• **WHAT YOU WILL DO**:
Pick out and copy every line below that has the word "arrows".

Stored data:

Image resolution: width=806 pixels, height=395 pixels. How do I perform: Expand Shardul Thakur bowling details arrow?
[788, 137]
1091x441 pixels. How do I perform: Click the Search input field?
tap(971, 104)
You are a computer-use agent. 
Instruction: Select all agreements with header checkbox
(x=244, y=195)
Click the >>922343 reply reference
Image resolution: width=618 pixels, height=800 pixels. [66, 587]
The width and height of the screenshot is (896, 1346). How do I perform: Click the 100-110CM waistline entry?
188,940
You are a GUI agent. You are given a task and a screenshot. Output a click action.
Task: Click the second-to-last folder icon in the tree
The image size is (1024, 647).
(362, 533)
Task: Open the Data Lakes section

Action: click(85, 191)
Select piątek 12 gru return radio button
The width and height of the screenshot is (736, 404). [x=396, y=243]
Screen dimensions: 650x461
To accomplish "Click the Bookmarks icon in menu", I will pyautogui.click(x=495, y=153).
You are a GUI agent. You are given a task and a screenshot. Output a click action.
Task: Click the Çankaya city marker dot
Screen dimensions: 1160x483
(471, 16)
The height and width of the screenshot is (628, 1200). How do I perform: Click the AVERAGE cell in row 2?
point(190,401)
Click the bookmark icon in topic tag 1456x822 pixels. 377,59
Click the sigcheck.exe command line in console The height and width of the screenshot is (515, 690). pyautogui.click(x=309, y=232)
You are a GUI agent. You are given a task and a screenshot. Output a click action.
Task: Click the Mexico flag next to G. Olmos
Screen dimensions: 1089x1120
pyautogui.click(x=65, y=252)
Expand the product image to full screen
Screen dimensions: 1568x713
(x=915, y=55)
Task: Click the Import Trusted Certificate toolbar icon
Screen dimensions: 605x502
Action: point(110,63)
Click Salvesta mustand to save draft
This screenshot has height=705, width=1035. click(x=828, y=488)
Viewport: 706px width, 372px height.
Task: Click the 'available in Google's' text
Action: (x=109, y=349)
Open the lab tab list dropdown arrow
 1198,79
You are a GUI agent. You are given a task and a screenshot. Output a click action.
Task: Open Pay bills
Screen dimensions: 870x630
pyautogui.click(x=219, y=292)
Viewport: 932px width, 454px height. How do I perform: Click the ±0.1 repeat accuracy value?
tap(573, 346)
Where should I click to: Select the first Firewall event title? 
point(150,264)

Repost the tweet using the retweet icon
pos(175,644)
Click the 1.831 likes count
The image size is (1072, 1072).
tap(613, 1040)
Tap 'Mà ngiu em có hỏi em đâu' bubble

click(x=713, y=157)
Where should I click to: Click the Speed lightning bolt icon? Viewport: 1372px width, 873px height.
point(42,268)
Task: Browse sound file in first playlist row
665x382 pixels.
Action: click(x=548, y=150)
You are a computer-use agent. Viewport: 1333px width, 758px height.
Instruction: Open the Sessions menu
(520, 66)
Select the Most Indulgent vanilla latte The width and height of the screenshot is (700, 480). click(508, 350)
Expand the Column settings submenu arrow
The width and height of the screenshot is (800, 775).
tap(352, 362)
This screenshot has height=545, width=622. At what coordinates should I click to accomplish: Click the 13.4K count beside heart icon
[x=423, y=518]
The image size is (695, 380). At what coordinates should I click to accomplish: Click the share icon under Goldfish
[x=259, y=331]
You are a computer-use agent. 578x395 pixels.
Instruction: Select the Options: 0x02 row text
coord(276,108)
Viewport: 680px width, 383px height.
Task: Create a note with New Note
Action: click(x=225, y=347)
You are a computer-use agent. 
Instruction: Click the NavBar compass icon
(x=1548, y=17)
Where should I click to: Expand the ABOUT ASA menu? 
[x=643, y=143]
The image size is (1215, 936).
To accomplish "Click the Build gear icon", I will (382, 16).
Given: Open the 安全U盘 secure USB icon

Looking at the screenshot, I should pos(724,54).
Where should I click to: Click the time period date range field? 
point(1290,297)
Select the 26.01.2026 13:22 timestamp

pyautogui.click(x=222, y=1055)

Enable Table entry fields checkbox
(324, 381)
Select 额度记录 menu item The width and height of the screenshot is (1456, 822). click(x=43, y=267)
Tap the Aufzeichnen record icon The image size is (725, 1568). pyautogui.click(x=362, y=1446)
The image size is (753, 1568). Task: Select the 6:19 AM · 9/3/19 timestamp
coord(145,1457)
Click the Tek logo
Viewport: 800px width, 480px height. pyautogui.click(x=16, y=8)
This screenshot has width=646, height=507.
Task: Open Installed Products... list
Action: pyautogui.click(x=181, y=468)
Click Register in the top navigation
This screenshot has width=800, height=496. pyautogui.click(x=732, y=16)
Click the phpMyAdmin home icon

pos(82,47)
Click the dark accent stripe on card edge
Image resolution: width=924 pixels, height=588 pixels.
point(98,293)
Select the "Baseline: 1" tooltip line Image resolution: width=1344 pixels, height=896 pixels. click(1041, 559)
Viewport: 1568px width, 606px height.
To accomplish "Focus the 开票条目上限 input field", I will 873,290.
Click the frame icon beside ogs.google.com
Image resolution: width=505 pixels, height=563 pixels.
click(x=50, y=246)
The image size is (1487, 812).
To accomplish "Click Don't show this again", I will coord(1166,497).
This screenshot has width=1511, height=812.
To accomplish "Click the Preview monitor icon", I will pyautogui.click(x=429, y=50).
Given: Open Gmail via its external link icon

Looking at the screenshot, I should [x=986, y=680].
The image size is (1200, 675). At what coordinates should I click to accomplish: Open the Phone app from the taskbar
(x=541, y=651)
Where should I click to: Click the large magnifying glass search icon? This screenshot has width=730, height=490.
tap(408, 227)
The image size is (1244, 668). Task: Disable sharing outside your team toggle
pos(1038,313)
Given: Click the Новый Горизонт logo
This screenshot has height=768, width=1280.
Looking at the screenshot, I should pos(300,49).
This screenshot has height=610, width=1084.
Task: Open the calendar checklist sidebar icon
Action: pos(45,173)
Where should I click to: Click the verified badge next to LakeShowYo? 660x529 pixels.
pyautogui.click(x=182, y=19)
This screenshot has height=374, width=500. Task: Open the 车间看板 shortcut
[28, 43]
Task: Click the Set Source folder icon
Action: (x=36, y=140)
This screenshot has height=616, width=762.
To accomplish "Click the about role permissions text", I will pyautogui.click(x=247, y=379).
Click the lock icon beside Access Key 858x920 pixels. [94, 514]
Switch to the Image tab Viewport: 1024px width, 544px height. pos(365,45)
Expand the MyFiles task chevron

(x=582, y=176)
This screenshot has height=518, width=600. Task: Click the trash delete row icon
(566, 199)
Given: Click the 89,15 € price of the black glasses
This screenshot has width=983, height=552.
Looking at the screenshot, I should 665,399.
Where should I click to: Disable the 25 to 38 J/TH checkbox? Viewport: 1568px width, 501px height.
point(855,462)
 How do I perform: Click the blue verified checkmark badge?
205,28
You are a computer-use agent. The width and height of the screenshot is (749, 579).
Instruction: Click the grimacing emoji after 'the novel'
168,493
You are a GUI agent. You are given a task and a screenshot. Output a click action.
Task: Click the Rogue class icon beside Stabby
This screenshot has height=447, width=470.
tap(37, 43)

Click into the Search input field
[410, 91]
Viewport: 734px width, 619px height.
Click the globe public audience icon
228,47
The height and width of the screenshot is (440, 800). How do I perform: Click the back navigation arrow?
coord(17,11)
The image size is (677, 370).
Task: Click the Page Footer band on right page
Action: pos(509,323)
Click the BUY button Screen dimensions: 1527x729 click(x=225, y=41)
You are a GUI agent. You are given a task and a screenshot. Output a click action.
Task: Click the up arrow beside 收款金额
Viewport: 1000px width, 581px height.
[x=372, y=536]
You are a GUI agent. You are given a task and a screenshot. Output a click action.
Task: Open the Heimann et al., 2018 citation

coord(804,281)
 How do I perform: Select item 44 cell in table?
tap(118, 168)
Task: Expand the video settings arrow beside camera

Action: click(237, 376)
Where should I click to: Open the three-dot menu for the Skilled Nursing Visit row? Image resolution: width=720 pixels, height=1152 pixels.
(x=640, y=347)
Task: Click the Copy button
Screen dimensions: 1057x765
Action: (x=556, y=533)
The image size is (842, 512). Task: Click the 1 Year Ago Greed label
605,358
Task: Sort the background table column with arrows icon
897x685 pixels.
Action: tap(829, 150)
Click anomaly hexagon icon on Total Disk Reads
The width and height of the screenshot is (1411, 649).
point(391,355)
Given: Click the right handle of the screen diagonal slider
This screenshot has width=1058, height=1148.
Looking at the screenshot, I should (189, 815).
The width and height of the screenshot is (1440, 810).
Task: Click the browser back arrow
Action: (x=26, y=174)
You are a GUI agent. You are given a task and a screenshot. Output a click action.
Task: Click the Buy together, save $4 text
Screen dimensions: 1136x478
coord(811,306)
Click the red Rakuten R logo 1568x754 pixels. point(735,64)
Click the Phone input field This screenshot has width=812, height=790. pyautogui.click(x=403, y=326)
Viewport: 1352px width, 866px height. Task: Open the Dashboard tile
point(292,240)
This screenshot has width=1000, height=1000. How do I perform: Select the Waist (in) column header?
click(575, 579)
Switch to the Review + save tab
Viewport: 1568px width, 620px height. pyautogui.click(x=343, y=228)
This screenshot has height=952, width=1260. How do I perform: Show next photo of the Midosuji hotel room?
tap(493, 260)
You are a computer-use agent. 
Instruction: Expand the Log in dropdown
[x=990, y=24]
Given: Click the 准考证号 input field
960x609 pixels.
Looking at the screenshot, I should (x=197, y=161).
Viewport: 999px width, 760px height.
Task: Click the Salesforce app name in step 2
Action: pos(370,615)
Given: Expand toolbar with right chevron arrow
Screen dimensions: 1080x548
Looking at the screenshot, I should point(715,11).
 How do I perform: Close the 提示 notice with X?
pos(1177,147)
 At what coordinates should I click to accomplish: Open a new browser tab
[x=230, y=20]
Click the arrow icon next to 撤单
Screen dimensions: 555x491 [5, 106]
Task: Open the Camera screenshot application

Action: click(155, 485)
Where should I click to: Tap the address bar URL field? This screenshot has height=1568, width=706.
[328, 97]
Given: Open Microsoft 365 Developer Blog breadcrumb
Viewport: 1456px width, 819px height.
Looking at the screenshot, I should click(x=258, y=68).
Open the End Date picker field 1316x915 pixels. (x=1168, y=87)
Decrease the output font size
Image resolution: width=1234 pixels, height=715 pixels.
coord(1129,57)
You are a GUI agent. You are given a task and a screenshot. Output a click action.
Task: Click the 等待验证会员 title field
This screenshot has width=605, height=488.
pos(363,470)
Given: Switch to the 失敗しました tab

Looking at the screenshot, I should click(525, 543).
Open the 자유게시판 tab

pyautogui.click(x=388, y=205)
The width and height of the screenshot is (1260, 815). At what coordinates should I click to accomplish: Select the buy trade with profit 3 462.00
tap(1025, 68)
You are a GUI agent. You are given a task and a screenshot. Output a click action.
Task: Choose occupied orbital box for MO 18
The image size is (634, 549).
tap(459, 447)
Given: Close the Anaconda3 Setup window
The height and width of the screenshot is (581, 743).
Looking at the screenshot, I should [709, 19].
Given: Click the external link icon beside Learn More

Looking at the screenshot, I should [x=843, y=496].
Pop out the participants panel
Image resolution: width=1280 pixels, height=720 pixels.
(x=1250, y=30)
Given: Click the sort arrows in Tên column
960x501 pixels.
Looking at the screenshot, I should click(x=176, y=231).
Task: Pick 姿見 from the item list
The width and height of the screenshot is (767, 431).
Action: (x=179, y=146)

• **EXERCISE RESPONSE**:
Task: Sort the background table column with arrows icon
Given: Click the sort arrows in Tên column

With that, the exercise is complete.